Collected data entries:
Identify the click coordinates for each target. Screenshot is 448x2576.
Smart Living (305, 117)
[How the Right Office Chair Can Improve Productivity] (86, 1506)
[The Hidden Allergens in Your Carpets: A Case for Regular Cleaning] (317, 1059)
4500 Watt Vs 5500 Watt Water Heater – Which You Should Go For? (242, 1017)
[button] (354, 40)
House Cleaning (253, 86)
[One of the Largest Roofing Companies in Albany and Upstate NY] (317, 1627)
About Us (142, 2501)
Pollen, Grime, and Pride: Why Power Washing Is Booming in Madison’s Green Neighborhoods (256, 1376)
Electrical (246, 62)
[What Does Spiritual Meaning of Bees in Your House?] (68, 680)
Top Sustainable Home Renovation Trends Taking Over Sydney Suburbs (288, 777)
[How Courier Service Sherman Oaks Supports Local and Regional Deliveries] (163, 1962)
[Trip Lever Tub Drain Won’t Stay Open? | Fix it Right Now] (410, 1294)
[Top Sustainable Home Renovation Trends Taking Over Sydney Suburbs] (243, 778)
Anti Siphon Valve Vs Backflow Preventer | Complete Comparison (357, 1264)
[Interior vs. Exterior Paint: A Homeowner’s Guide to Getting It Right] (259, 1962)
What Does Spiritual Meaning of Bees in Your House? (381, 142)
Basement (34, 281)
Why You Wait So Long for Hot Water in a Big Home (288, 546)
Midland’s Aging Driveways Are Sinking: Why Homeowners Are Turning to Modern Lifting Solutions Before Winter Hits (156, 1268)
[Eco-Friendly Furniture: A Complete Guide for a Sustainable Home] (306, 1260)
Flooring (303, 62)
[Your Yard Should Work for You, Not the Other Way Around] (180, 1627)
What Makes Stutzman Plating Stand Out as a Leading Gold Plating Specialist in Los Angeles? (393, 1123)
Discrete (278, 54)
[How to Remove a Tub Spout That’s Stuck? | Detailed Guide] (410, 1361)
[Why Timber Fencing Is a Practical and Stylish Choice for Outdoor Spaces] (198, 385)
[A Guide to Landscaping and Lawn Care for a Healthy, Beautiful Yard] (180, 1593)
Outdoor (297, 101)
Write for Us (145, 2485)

WHAT THIS TASK INVOLVES
The lines beginning with the one that holds "[Why Timber Fencing" and ending with the last line of the data above are to be reproduced exactly, and nothing else.

EXERCISE ANSWER
[Why Timber Fencing Is a Practical and Stylish Choice for Outdoor Spaces] (198, 385)
[A Guide to Landscaping and Lawn Care for a Healthy, Beautiful Yard] (180, 1593)
Outdoor (297, 101)
Write for Us (145, 2485)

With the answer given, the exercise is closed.